TASK ITEM — What you produce should be the lines from the line containing "You are a GUI" through the last line below, both ends included, reproduced exactly and without pictures.
Start of Block
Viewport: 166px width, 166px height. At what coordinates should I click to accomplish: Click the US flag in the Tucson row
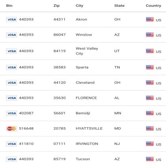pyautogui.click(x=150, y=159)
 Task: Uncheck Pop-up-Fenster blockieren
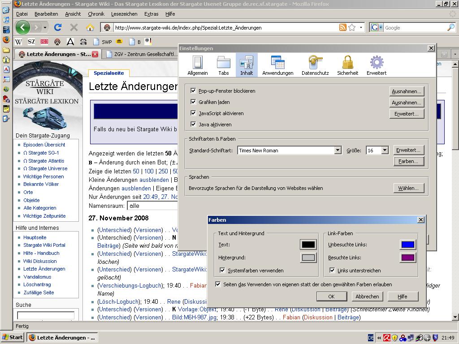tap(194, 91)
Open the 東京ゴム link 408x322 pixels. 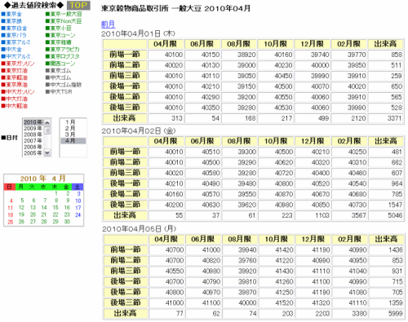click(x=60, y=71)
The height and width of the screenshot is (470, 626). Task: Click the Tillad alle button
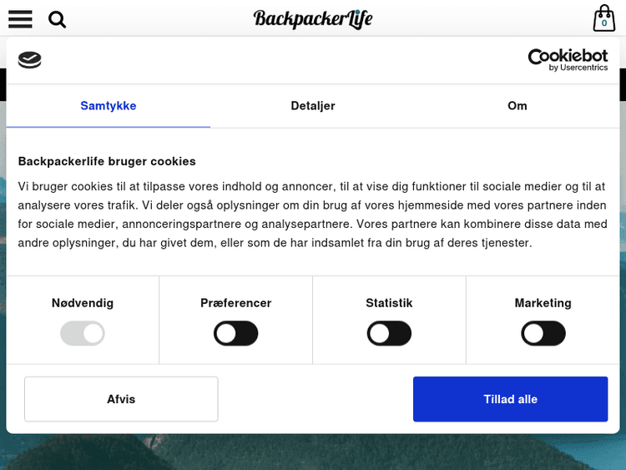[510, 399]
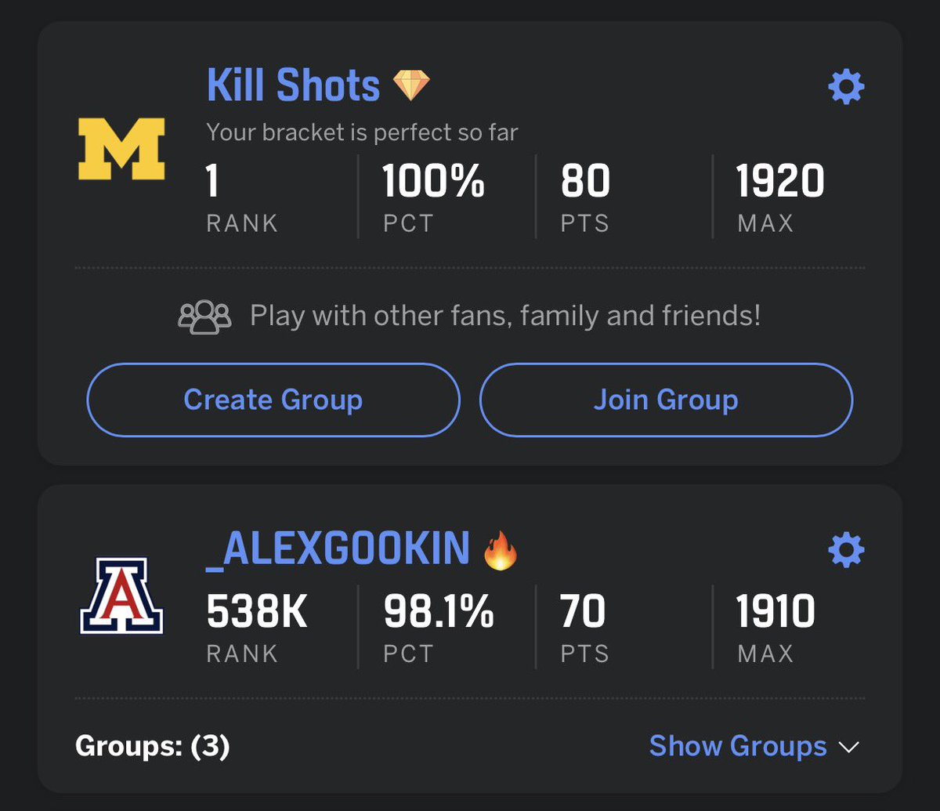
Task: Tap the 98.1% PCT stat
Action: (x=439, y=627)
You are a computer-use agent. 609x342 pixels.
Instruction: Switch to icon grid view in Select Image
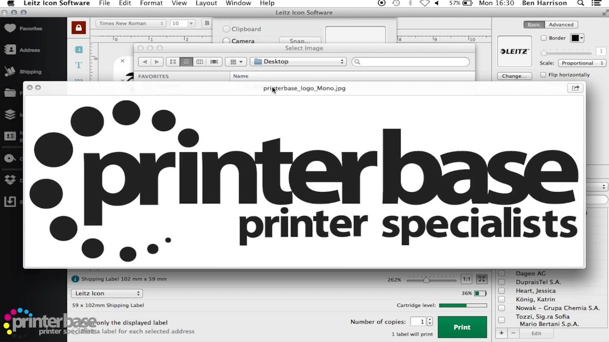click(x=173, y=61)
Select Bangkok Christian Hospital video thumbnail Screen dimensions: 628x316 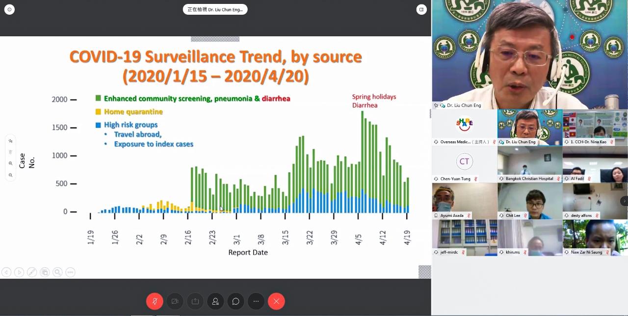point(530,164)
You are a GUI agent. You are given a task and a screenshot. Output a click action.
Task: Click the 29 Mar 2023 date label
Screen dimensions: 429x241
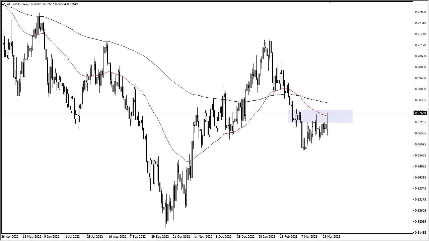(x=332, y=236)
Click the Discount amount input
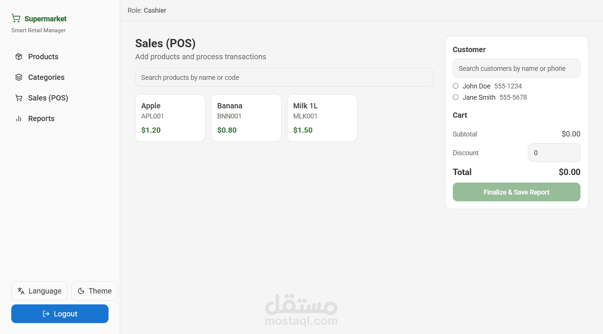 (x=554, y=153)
End of Block
REPLY TO THE EXERCISE —
You are a GUI agent. You are given a task and a screenshot. Output a click action.
Task: Click the 29 Mar 2023 date label
Screen dimensions: 429x241
(x=332, y=236)
Click the Discount amount input
 (x=554, y=153)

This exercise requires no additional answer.